Pressée d'agir depuis des mois, la Commission européenne a finalement fait mercredi des propositions pour encadrer les fonds spéculatifs accusés d'avoir amplifié la crise financière, mais beaucoup jugent son approche encore trop timide.
"Nous sommes les premiers au niveau mondial à proposer une régulation pour les fonds spéculatifs, mais maintenant nous espérons que d'autres vont nous rejoindre", a déclaré le président de la Commission, José Manuel Barroso.
Le commissaire irlandais Charlie McCreevy, chargé des services financiers et partisan de l'autorégulation, a pourtant beaucoup traîné des pieds pour légiférer, même après un coup de semonce en septembre du Parlement européen.
"Les fonds spéculatifs ne sont pas la cause de la crise actuelle", a-t-il réaffirmé mercredi.
Il a cependant concédé qu'ils "peuvent présenter des risques pour les marchés financiers", notamment avec l'"effet levier" provoqué par leur recours massif à l'endettement.
Il propose désormais d'obliger les gestionnaires de fonds à demander une autorisation d'exercer dans l'UE. Ils devront aussi respecter certaines règles de transparence, notamment sur leur endettement, et obtiendront en échange un "passeport européen" permettant de commercialiser leurs fonds dans toute l'UE.
La mesure vaudra pour tous les gestionnaires de fonds dits "alternatifs" à partir de 100 millions d'euros d'actifs dans leur portefeuille: les fameux "hedge funds", mais aussi ceux qui investissent dans l'immobilier, les matières premières, les sociétés non cotées...
Cela permettra selon Bruxelles de toucher 90% des actifs gérés par des fonds spéculatifs dans l'UE.
Les gestionnaires aux pratiques moins risquées, qui s'engagent pour au moins cinq ans et renoncent à l'effet levier, ne seront eux touchés qu'à partir de 500 millions d'euros.
Charlie McCreevy espère ainsi "capturer les segments les plus importants pour la stabilité du marché sans trop plomber les petites entreprises" qui ont souvent recours au capital-risque pour se financer.
"Notre objectif n'est pas de faire fuir le secteur d'Europe," a-t-il prévenu, rappelant l'importance des fonds alternatifs, qui représentent un marché de 2.000 milliards d'euros dans l'UE, "surtout actuellement quand les banques restreignent leurs prêts".
Le projet avait été critiqué d'emblée par certains eurodéputés et pays comme la France et l'Allemagne, qui pourront encore retoucher la copie de Bruxelles.

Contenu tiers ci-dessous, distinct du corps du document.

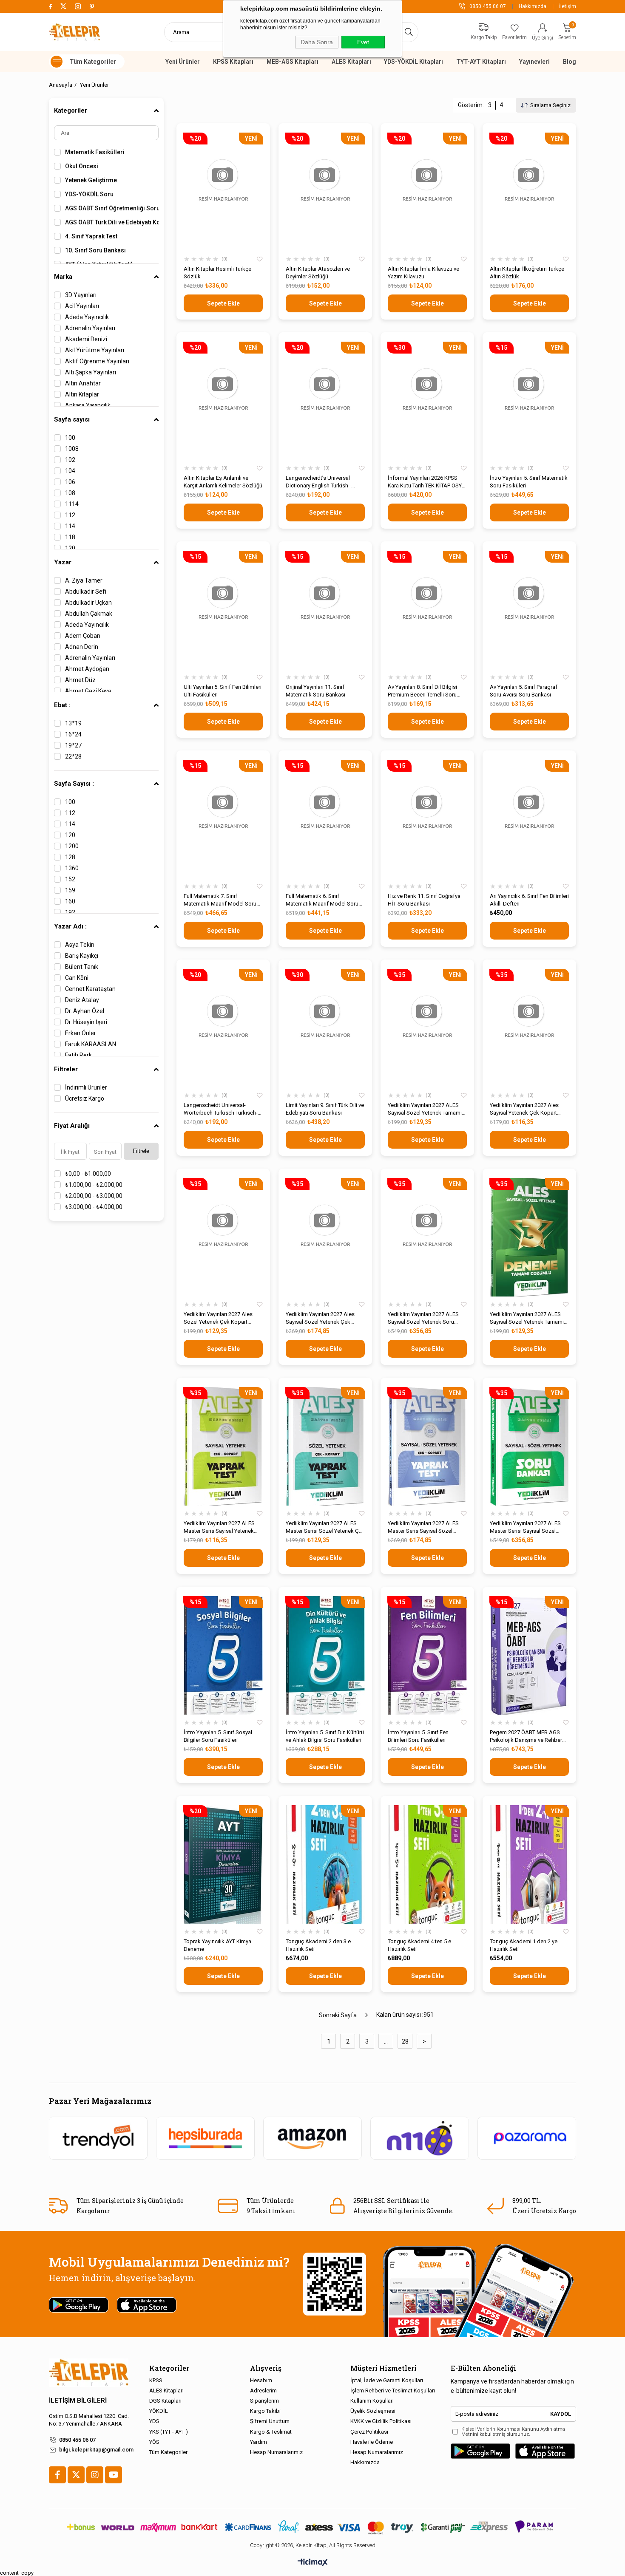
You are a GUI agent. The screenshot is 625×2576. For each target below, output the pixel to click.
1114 (72, 504)
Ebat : (62, 705)
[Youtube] (113, 2474)
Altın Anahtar (83, 383)
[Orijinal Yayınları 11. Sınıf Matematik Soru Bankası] (325, 610)
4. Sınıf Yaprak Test (91, 236)
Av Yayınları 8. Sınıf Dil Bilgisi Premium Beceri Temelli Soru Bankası (422, 691)
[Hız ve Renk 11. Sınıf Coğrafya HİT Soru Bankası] (427, 819)
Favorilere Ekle (260, 259)
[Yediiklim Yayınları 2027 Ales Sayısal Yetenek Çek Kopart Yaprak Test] (529, 1028)
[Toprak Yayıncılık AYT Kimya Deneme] (223, 1864)
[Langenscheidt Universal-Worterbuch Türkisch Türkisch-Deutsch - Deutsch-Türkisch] (223, 1028)
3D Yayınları (81, 295)
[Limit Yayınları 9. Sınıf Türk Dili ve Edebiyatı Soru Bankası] (325, 1028)
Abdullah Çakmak (88, 613)
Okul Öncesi (81, 166)
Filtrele (141, 1151)
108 (70, 493)
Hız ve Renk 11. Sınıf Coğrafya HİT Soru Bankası (424, 900)
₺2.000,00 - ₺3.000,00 (93, 1195)
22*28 (73, 756)
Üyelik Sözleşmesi (372, 2411)
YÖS (154, 2442)
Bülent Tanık (81, 966)
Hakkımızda (532, 6)
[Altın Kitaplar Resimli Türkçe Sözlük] (223, 192)
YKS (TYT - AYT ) (168, 2432)
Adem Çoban (82, 635)
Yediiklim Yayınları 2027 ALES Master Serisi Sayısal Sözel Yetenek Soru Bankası (525, 1527)
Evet (363, 42)
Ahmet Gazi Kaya (88, 691)
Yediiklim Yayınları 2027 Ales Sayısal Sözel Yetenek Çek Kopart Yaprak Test (320, 1318)
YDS (154, 2421)
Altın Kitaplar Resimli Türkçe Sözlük (217, 273)
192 (70, 912)
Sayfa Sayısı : (74, 783)
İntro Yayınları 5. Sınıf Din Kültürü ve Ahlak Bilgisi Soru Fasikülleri (325, 1736)
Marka (63, 276)
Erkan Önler (80, 1033)
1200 (72, 846)
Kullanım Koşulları (372, 2401)
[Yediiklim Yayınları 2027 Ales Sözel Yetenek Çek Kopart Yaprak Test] (223, 1237)
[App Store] (545, 2451)
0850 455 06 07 (77, 2440)
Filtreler (66, 1069)
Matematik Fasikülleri (95, 152)
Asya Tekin (79, 944)
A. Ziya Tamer (83, 580)
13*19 (73, 723)
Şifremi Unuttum (270, 2421)
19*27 (73, 745)
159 (70, 890)
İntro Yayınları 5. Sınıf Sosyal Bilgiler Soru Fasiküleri (218, 1736)
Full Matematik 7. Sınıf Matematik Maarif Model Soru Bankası (220, 900)
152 (70, 879)
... (386, 2041)
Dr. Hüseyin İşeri (86, 1022)
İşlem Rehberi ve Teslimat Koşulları (392, 2390)
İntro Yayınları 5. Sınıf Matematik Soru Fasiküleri (529, 482)
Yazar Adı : (70, 926)
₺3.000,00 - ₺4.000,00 (93, 1206)
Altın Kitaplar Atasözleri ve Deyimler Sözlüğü (318, 273)
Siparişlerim (264, 2401)
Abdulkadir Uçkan (88, 602)
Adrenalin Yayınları (90, 328)
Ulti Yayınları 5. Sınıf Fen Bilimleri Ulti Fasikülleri (222, 691)
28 (405, 2041)
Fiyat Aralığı (72, 1125)
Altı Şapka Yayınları (90, 372)
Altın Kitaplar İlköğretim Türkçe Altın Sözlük (527, 273)
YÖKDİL (158, 2411)
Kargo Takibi (265, 2411)
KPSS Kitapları (233, 61)
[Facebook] (57, 2474)
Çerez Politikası (369, 2432)
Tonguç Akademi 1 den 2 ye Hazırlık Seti (523, 1945)
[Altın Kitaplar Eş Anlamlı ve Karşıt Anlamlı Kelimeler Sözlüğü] (223, 401)
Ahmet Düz (80, 680)
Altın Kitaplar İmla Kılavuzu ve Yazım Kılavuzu (423, 273)
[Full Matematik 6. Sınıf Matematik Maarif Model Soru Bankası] (325, 819)
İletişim (567, 6)
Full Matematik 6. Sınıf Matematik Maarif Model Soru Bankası (322, 900)
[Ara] (408, 32)
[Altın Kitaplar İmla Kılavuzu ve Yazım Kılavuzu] (427, 192)
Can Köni (76, 977)
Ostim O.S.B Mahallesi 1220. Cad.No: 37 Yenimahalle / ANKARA (89, 2420)
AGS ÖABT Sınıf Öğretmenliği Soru (112, 208)
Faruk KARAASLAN (90, 1044)
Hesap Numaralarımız (276, 2452)
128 (70, 857)
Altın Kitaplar (82, 394)
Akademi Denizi (86, 339)
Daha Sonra (317, 42)
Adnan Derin (81, 646)
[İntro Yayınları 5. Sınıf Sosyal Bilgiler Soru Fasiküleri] (223, 1655)
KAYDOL (560, 2414)
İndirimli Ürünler (86, 1087)
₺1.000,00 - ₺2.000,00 (93, 1184)
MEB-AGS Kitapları (292, 61)
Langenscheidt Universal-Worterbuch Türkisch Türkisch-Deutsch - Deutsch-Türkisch (221, 1109)
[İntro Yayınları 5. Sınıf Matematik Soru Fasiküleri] (529, 401)
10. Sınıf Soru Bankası (95, 250)
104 (70, 470)
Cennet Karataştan (90, 988)
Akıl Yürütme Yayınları (94, 350)
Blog (569, 61)
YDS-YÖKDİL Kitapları (413, 61)
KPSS (155, 2380)
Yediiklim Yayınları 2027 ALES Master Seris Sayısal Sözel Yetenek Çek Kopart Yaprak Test (427, 1527)
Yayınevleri (534, 61)
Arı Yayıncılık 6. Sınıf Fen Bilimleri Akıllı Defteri (529, 900)
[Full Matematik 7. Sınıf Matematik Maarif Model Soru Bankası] (223, 819)
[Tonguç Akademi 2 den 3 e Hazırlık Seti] (325, 1864)
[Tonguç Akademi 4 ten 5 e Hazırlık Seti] (427, 1864)
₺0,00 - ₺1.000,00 (88, 1173)
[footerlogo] (88, 2372)
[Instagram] (94, 2474)
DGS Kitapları (165, 2401)
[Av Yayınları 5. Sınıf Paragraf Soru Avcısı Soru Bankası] (529, 610)
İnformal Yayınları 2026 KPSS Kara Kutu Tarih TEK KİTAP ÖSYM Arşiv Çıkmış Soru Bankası (427, 482)
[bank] (312, 2527)
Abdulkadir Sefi (85, 591)
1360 (72, 868)
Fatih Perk (78, 1055)
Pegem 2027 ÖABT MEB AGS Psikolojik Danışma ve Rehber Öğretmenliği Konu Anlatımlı (526, 1736)
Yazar (62, 562)
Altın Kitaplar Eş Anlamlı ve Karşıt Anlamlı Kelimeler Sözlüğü (223, 482)
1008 (72, 448)
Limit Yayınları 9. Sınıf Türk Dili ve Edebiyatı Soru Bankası (325, 1109)
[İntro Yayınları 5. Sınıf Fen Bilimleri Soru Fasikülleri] (427, 1655)
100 (70, 437)
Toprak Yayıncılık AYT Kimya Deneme (217, 1945)
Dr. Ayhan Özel (84, 1011)
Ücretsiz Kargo (84, 1098)
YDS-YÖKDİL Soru (89, 194)
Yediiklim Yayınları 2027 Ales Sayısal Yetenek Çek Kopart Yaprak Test (524, 1109)
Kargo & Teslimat (271, 2432)
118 (70, 537)
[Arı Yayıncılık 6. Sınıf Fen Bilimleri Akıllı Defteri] (529, 819)
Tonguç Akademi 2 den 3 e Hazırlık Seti (318, 1945)
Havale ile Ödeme (371, 2442)
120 (70, 548)
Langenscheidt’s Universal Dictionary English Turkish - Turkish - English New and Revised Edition (318, 482)
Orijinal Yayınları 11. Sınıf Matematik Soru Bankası (315, 691)
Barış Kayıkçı (81, 955)
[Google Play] (480, 2451)
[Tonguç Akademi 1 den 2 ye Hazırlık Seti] (529, 1864)
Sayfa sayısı (72, 419)
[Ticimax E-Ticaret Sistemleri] (313, 2563)
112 (70, 515)
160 (70, 901)
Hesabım (261, 2380)
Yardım (258, 2442)
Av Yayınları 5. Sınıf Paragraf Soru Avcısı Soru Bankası (523, 691)
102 (70, 459)
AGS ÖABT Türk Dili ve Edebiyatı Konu (112, 222)
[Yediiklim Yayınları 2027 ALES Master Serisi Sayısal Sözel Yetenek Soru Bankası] (529, 1446)
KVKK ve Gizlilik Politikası (381, 2421)
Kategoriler (70, 110)
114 (70, 526)
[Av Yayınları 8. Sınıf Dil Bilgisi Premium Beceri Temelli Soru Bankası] (427, 610)
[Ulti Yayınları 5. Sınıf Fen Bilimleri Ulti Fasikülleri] (223, 610)
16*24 (73, 734)
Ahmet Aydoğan (87, 668)
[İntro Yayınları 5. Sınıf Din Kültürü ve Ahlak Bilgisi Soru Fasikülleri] (325, 1655)
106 (70, 481)
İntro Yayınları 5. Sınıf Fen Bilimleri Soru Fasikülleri (418, 1736)
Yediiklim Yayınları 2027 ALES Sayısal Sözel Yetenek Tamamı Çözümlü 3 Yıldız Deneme (425, 1109)
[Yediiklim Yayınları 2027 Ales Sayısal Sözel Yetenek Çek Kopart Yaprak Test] (325, 1237)
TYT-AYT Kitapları (481, 61)
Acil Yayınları (82, 306)
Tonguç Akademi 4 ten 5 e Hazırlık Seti (419, 1945)
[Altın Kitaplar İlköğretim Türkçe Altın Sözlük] (529, 192)
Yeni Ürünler (182, 61)
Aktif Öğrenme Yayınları (97, 361)
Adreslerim (263, 2390)
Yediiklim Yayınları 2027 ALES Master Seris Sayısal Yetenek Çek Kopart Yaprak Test (219, 1527)
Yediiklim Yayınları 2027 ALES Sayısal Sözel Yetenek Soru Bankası (423, 1318)
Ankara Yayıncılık (88, 405)
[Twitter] (76, 2474)
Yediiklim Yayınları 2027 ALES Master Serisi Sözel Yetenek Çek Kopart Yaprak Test (325, 1527)
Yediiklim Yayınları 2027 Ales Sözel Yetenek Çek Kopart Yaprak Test (218, 1318)
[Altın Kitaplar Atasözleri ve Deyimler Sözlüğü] (325, 192)
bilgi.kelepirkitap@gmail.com (96, 2449)
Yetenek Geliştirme (91, 180)
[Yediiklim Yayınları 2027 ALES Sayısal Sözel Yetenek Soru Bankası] (427, 1237)
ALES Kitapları (351, 61)
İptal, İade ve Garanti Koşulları (386, 2380)
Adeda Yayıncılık (87, 317)
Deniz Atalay (82, 999)
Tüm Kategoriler (168, 2452)
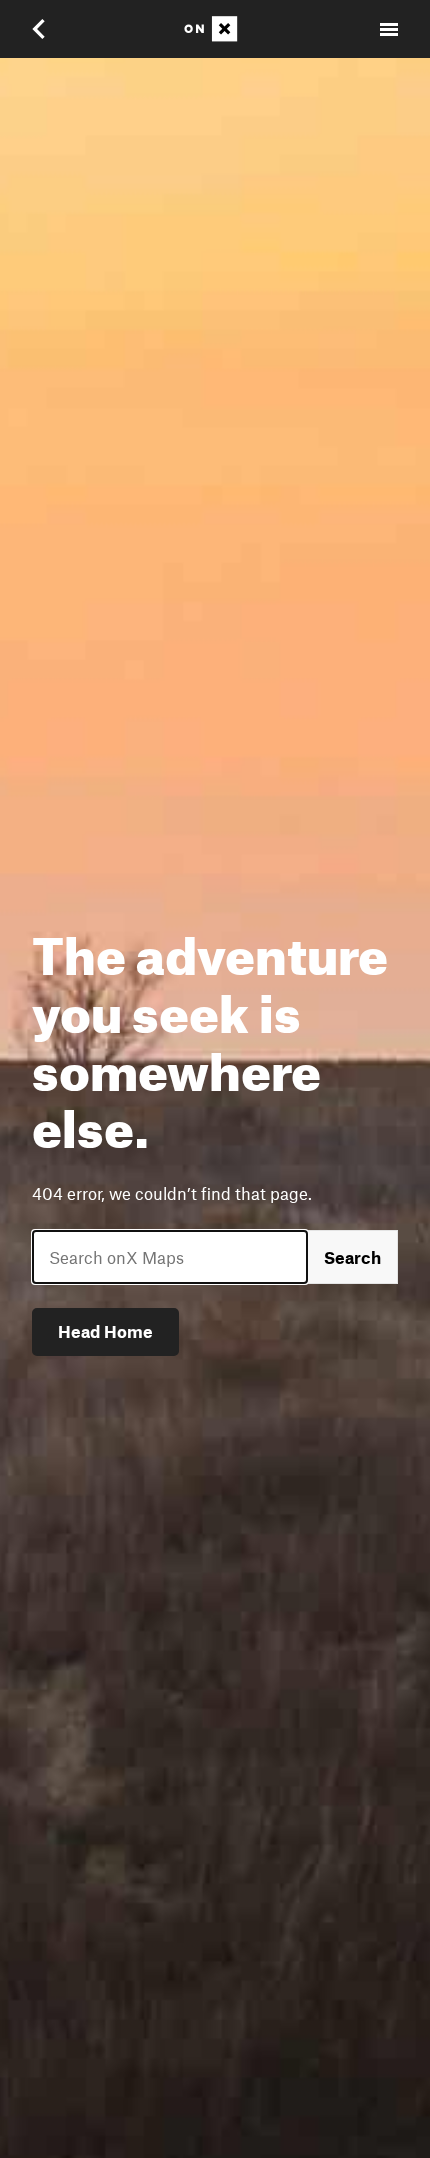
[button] (52, 29)
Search (352, 1257)
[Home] (215, 29)
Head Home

La ministre française des Finances Christine Lagarde avait notamment craint "qu'on ouvre la porte à l'arrivée en Europe d'un fonds des îles Caïman qui n'aura jamais été contrôlé directement par l'UE".
Les propositions "sont positives", mais le risque d'accorder un passeport à des fonds offshore "pose un problème", jugeait encore mercredi une source diplomatique allemande.
Pour calmer ces inquiétudes, Bruxelles prévoit d'attribuer pendant les trois premières années le passeport européen aux seuls fonds domiciliés en Europe.
Le passeport s'étendrait ensuite aux "fonds des pays tiers qui respectent des règles strictes de régulation, de supervision et de coopération, y compris en matière fiscale", selon M. McCreevy, qui évoque "un important signal politique aux centres offshore".
"Cette directive a plus de trous qu'un fromage suisse", a pourtant déploré le leader du Parti socialiste européen, le Danois Poul Nyrup Rasmussen, dénonçant "une régulation inadéquate" où "les fonds eux-mêmes échappent à la régulation".
Pour Florence Lombard, directrice exécutive de l'association représentant les fonds alternatifs AIMA, les propositions vont au contraire déjà trop loin et ne sont "pas une réponse proportionnée à aucune des causes identifiées de la crise".